A vector is a numerical representation of meaning.
AI models convert text, images, audio, or other information into vectors called embeddings.
Similar meanings produce vectors that are mathematically close to each other.
Why Vector Databases Matter
Modern AI systems often need to search based on meaning instead of exact keywords.
For example:
- “How do I reset my password?”
- “I forgot my login credentials.”
These sentences use different words but have similar meaning.
Vector databases help AI systems recognize that similarity.
How Vector Databases Work
A vector database stores embeddings generated by AI models.
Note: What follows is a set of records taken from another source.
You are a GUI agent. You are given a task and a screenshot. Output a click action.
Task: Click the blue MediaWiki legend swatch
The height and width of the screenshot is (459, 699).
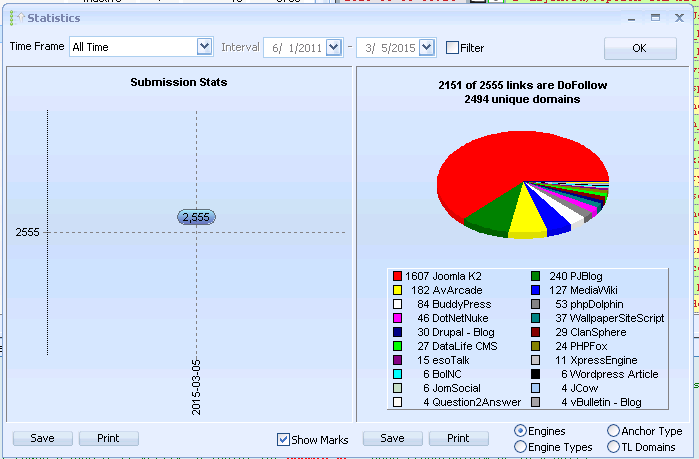point(535,290)

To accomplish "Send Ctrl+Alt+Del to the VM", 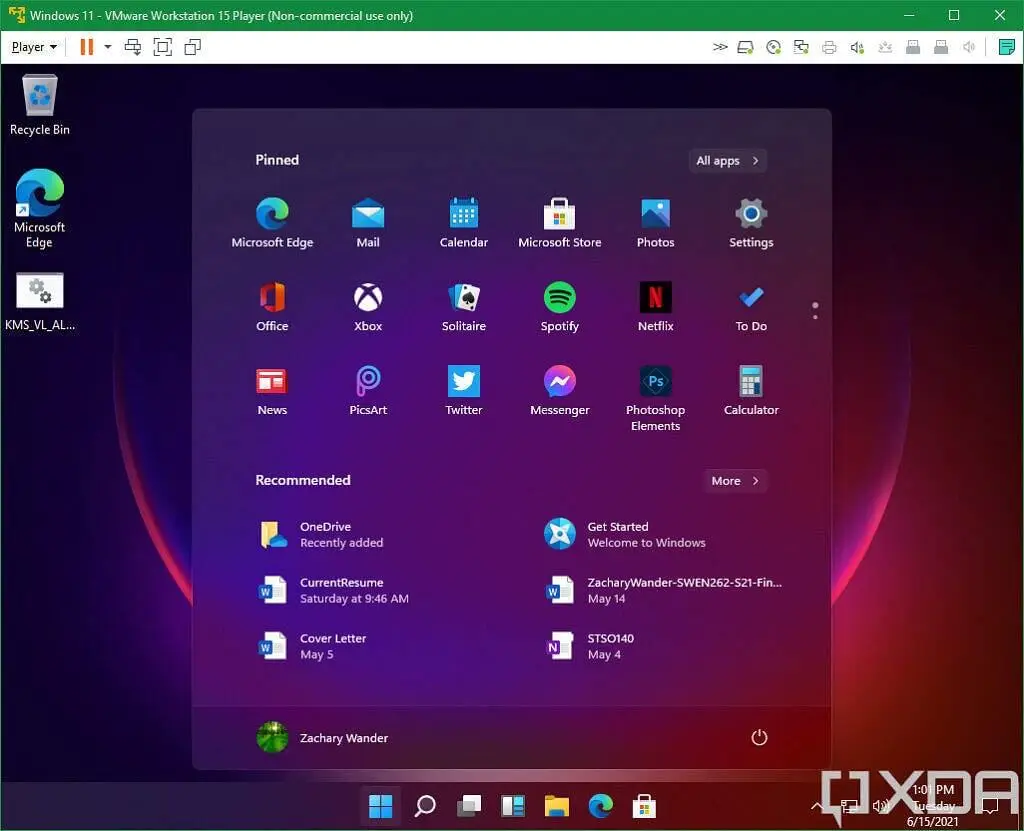I will point(133,46).
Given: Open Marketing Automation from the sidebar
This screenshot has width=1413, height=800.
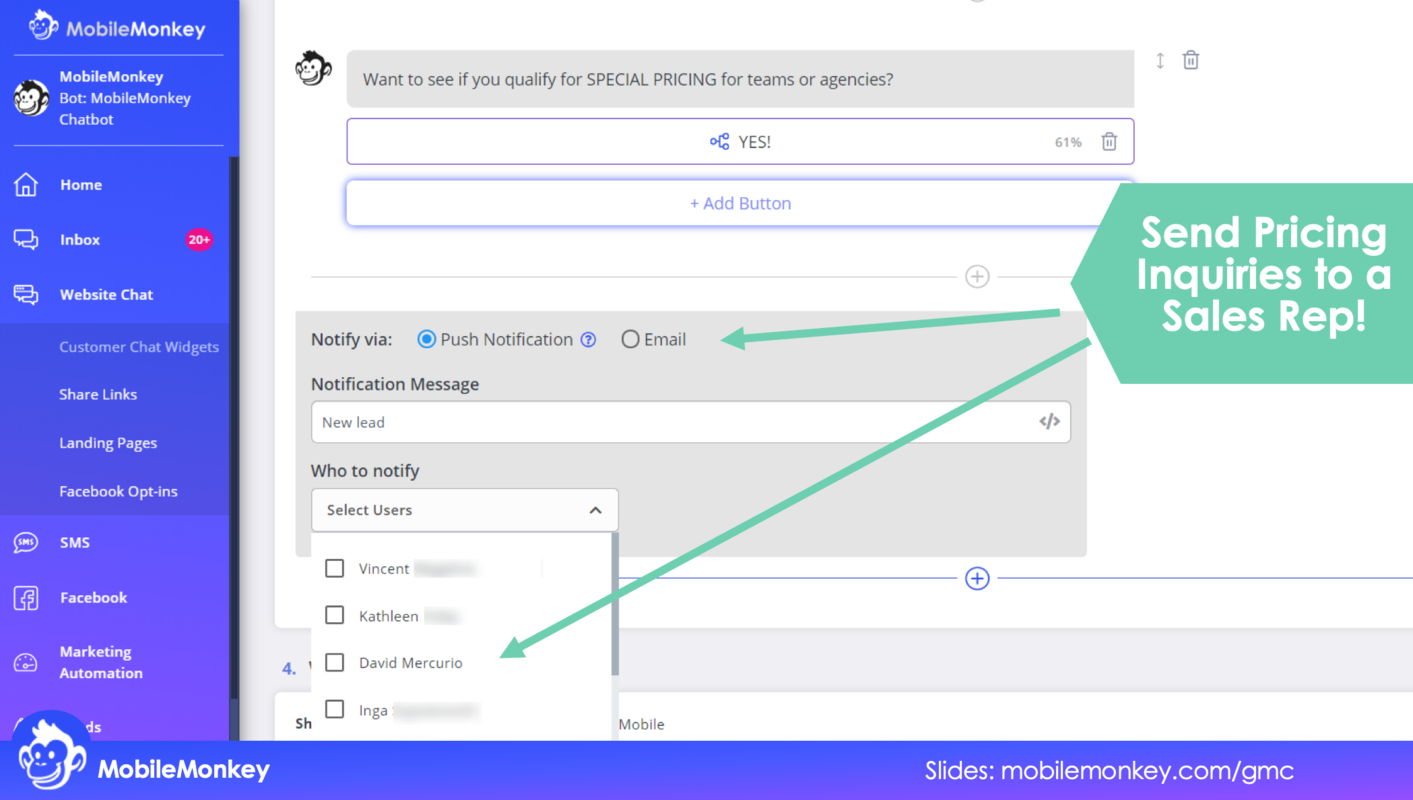Looking at the screenshot, I should click(96, 662).
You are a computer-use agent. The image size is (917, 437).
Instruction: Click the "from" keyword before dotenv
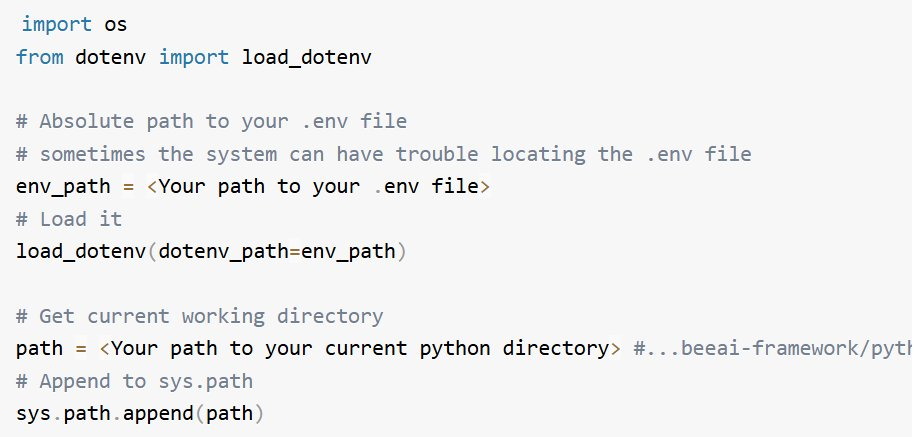[39, 56]
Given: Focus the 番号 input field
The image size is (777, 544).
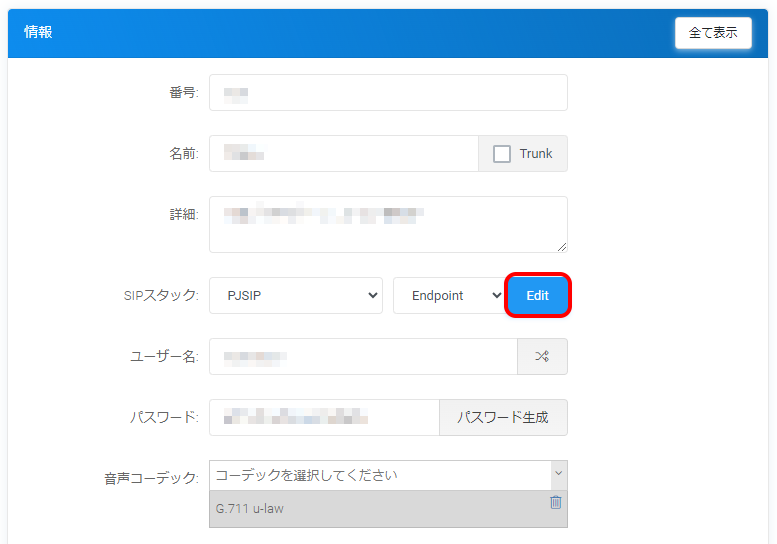Looking at the screenshot, I should point(388,93).
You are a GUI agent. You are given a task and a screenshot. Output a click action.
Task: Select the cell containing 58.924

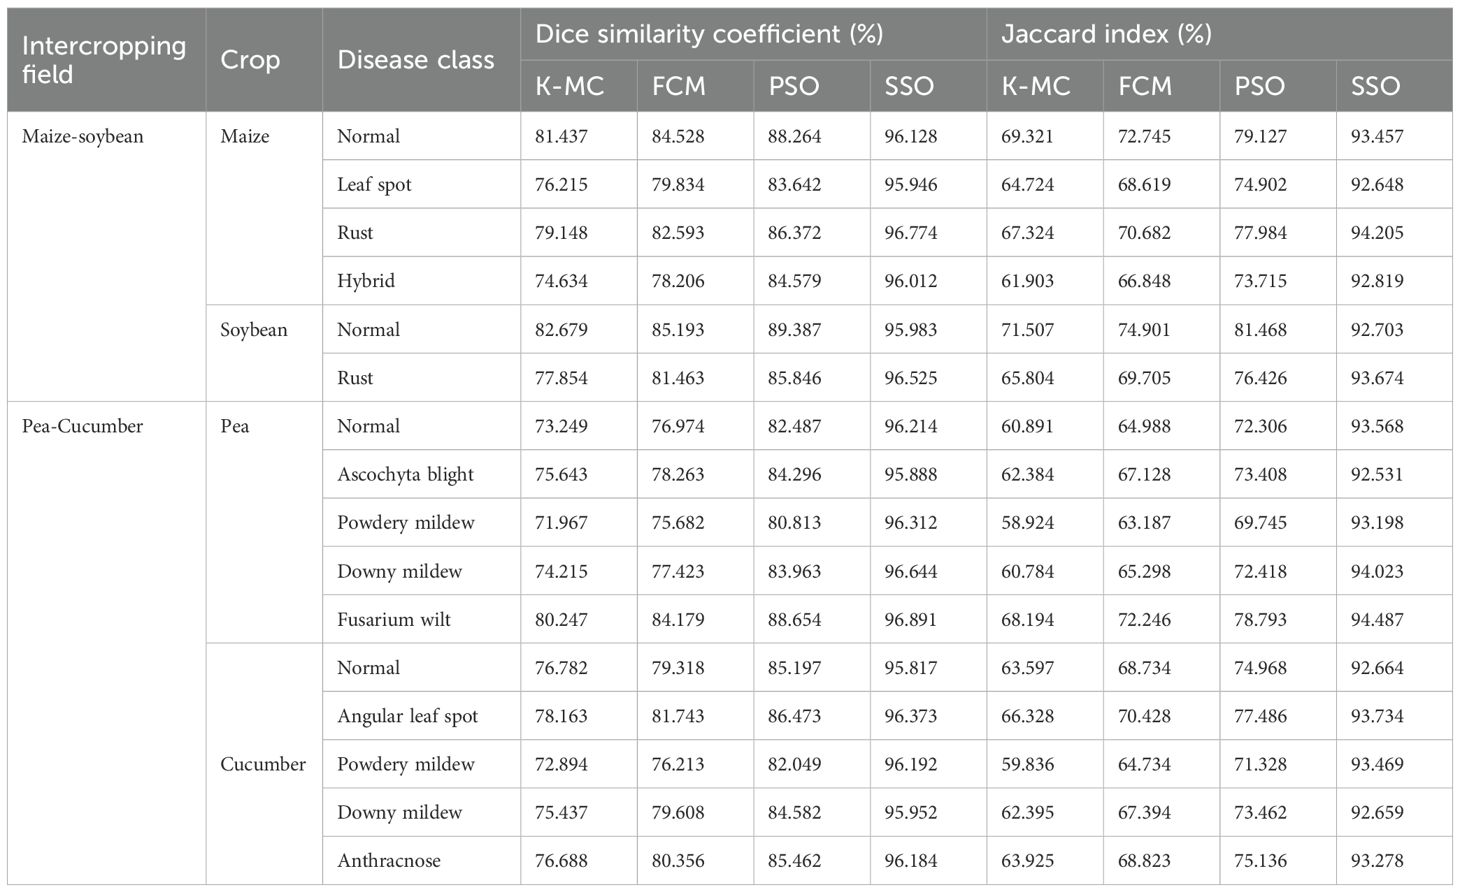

When a user submits a query:
- The query is converted into an embedding
- The database searches for similar vectors
- The most relevant results are returned
This process is called similarity search or semantic search.
Vector Databases in RAG
Retrieval-Augmented Generation (RAG) systems rely heavily on vector databases.
Documents are converted into embeddings and stored inside the database.
When users ask questions, the system retrieves the most relevant document chunks before generating a response.
This improves accuracy and reduces hallucinations.
Common Use Cases
- Semantic search
- AI chatbots
- RAG applications
- Recommendation systems
- Document retrieval
- Knowledge management
- AI memory systems
- Content similarity analysis
Popular Vector Databases
Many specialized vector databases are used in modern AI systems.
- Pinecone
- Milvus
- Weaviate
- Chroma
- FAISS
- Qdrant
Some traditional databases now also support vector search features.
Challenges with Vector Databases
Vector databases are powerful, but production systems still require careful design.
- Embedding quality matters
- Large datasets increase storage costs
- Search performance must scale efficiently
- Security and permissions are important
- Chunking strategies affect retrieval quality
Good retrieval design is just as important as the database itself.
Vector Databases vs Traditional Databases
Traditional databases are optimized for structured queries and exact matching.
Vector databases are optimized for similarity search and semantic understanding.
In real AI systems, both types are often used together.
Summary
Vector databases store embeddings and enable semantic search based on meaning instead of exact keywords.
They are essential for RAG systems, AI memory, intelligent search, recommendation systems, and many modern AI applications.
Understanding vector databases is an important step in AI engineering and practical AI system design.